“Out of The Silent Planet” is a beautiful and haunting science fiction story first published in 1938. In the Preface Lewis admits a debt to H.G.Wells , most notably “First Men in the Moon,” and that is there in the adventure elements of the novel and in certain shapes of the narrative such as the departure from Earth and one of the travellers being set upon his interplanetary voyage completely unawares, as well as in the strangeness of man and alien race meeting.
But there are huge philosophical differences in the world-views of these writers. Lewis was of course writing informed by his Christianity, although to call it a “Christian novel” would be to do an injustice to its universal appeal, as Well’s novel, informed by his scientific humanism, also has universal appeal.
‘Ransom,’ the hero of the novel, a Professor of Philology from Cambridge, is on a walking tour when he is asked by a distressed woman to look up her son, now very late from his work, at a nearby mansion. At the mansion Ransom interrupts a struggle between a “simple” villager, the woman’s son, and two men, who appear to be trying to drag him somewhere. The man runs off and Ransom is invited the mansion belonging to the two men, one of whom he recognises as Cambridge peer called Devine. The other is wealthy industrialist called Weston. Under the guise of hospitality they drug Ransom who awakes on a space-ship on his way to ‘Malacandra,’ aka Mars. He learns he is to be given to an alien race called the Sorns and this understandably terrifies him. He escapes on the surface of the alien world and soon meets other inhabitants of Malacandra; the otter like Hross, the long and slender Sorns, and creatures of light called Eldil. Weston and Devine, who are there to variously strip Malacandra of its gold (there’s a lot) and colonise it in the name of progress, cause a violent death of one of Malacandra’s creatures and Ransom decides to go to the Sorn and give himself voluntarily to them to atone. There he meets the planet’s ruler, Oyarsa, and the outlines of a far bigger adventure begin to be understood. This is to be developed further in the next two instalments of the trilogy of which “Out of the Silent Planet” is the first.
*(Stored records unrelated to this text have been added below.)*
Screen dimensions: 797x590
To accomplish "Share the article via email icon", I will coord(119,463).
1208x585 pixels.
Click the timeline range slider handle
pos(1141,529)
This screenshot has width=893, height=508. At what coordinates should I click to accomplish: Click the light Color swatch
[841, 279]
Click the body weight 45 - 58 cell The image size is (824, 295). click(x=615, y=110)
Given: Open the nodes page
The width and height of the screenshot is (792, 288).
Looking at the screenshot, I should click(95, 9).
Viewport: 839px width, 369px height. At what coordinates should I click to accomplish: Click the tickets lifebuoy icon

Dated in its scientific elements it may be, but “Out of the Silent Planet” is as much as a timeless classic as the Narnia stories, of which it shares its imaginative re-telling of the Christian worldview.
This should not deter the most cynical and hardened atheist or agnostic reader, as long as they love great writing and stories, told with imaginative verve. Regular readers of Lewis will be familiar with some of his ideas contained in his essays and other work; the idea that there is a spiritual duality, an “enemy” as Lewis often calls it. That our spiritual sickness and great evils arise from the false idolatry of certain ideas, small pieces of a larger picture that we mistake for the whole act itself, and as a result these small ideas become twisted (or ‘bent’ as is described in the novel). So bodily survival is a necessary imperative but when we are prepared to decimate other races, species and lands to preserve the life of our own race and species evil occurs, because we fear and misunderstand death. We see physical reality as an end in itself and not symptomatic or part of something larger. Devine in this story represents humanity’s greed in his lust for Malacandra’s gold, but as Oyarsa says, this is the lesser evil, almost at the level of the animal, next to the evil of Weston which has larger spiritual and cosmological implications. Weston represents the utter pride of humanity in itself, and of the crudest and bluntest and most weapon like understanding of evolutionary science. His is almost the evil of Lucifer before the fall. Weston’s worldview and those he represents, is the desire to be God.
Again I apologise if I am putting you off the novel. If you are a lover of science fiction or old adventure stories, I urge you to read this. The theological implications underpin but do not intrude. This is a novel that nourishes as much as it entertains, which is a pretty fair description of the best of Lewis’s writing.